Return, word for word, the portion of the eta reduction thread below that runs from "Check the date" up to and including "become more clear.".

- _Text segment_

•••

[Haskell-cafe] Eta Reduction

[Edward Kmett]

John,

Check the date and consider the process necessary to "enumerate all Haskell
programs and check their types".

-Edward


On Tue, Apr 1, 2014 at 9:17 AM, John Lato <jwlato at gmail.com> wrote:

> I think this is a great idea and should become a top priority. I would
> probably start by switching to a type-class-based seq, after which perhaps
> the next step forward would become more clear.
>
> John L.
> On Apr 1, 2014 2:54 AM, "Dan Doel" <dan.doel at gmail.com> wrote:
>
>> In the past year or two, there have been multiple performance problems in
>> various areas related to the fact that lambda abstraction is not free,
>> though we
>> tend to think of it as so. A major example of this was deriving of
>> Functor. If we
>> were to derive Functor for lists, we would end up with something like:
>>
>>     instance Functor [] where
>>       fmap _ [] = []
>>       fmap f (x:xs) = f x : fmap (\y -> f y) xs
>>
>> This definition is O(n^2) when fully evaluated,, because it causes O(n)
>> eta
>> expansions of f, so we spend time following indirections proportional to
>> the
>> depth of the element in the list. This has been fixed in 7.8, but there
>> are
>> other examples. I believe lens, [1] for instance, has some stuff in it
>> that
>> works very hard to avoid this sort of cost; and it's not always as easy
>> to avoid
>> as the above example. Composing with a newtype wrapper, for instance,
>> causes an
>> eta expansion that can only be seen as such at the core level.
>>
>> The obvious solution is: do eta reduction. However, this is not
>> operationally
>> sound currently. The problem is that seq is capable of telling the
>> difference
>> between the following two expressions:
>>
>>     undefined
>>     \x -> undefined x
>>
>> The former causes seq to throw an exception, while the latter is
>> considered
>> defined enough to not do so. So, if we eta reduce, we can cause
>> terminating
>> programs to diverge if they make use of this feature.
>>
>> Luckily, there is a solution.
>>
>> Semantically one would usually identify the above two expressions. While
>> I do
>> believe one could construct a semantics that does distinguish them, it is
>> not
>> the usual practice. This suggests that there is a way to not distinguish
>> them,
>> perhaps even including seq. After all, the specification of seq is
>> monotone and
>> continuous regardless of whether we unify ⊥ with \x -> ⊥ x or insert an
>> extra
>> element for the latter.

•••

- _Source excerpt_
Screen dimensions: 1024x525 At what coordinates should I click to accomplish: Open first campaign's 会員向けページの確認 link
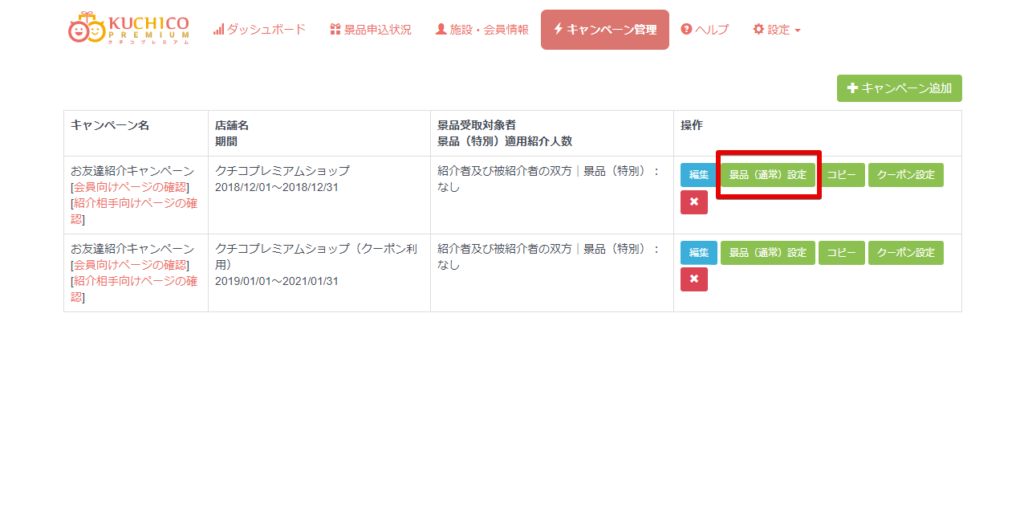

•••

- _Task result_
Check the date and consider the process necessary to "enumerate all Haskell
programs and check their types".

-Edward


On Tue, Apr 1, 2014 at 9:17 AM, John Lato <jwlato at gmail.com> wrote:

> I think this is a great idea and should become a top priority. I would
> probably start by switching to a type-class-based seq, after which perhaps
> the next step forward would become more clear.